• What this task involves
Copy out the records below, swapping each "screenshot" for "capture" and leaving everything else as it is.

• Task data
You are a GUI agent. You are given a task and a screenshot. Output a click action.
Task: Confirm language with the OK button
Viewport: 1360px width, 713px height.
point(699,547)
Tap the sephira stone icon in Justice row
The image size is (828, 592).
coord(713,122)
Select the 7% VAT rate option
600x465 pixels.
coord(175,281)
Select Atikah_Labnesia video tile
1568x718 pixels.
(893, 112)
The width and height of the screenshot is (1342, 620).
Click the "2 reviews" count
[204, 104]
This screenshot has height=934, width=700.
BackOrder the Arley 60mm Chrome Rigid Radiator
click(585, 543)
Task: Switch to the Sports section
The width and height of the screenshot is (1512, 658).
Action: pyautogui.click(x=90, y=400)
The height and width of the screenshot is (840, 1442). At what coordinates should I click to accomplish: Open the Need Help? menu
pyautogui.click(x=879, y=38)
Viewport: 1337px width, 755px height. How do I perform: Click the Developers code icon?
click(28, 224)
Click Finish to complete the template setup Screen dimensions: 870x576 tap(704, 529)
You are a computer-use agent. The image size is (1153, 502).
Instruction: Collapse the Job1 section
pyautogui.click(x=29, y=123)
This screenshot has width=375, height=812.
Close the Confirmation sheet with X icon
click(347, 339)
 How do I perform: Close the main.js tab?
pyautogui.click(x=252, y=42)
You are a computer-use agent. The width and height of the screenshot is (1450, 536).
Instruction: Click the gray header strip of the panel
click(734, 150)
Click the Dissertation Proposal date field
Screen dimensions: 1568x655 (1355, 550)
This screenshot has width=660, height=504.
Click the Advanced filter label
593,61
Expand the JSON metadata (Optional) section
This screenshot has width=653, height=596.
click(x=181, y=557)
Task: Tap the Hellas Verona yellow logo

• Output for this exercise
You are a GUI agent. You are given a task and a capture. Output a click action.
Task: Confirm language with the OK button
Viewport: 1360px width, 713px height.
point(699,547)
Tap the sephira stone icon in Justice row
The image size is (828, 592).
coord(713,122)
Select the 7% VAT rate option
600x465 pixels.
coord(175,281)
Select Atikah_Labnesia video tile
1568x718 pixels.
(893, 112)
The width and height of the capture is (1342, 620).
Click the "2 reviews" count
[204, 104]
This capture has height=934, width=700.
BackOrder the Arley 60mm Chrome Rigid Radiator
click(585, 543)
Task: Switch to the Sports section
The width and height of the capture is (1512, 658).
Action: pyautogui.click(x=90, y=400)
The height and width of the capture is (840, 1442). At what coordinates should I click to accomplish: Open the Need Help? menu
pyautogui.click(x=879, y=38)
Viewport: 1337px width, 755px height. How do I perform: Click the Developers code icon?
click(28, 224)
Click Finish to complete the template setup Screen dimensions: 870x576 tap(704, 529)
You are a computer-use agent. The image size is (1153, 502).
Instruction: Collapse the Job1 section
pyautogui.click(x=29, y=123)
This capture has width=375, height=812.
Close the Confirmation sheet with X icon
click(347, 339)
 How do I perform: Close the main.js tab?
pyautogui.click(x=252, y=42)
You are a computer-use agent. The width and height of the capture is (1450, 536).
Instruction: Click the gray header strip of the panel
click(734, 150)
Click the Dissertation Proposal date field
Screen dimensions: 1568x655 (1355, 550)
This capture has width=660, height=504.
Click the Advanced filter label
593,61
Expand the JSON metadata (Optional) section
This capture has width=653, height=596.
click(x=181, y=557)
Task: Tap the Hellas Verona yellow logo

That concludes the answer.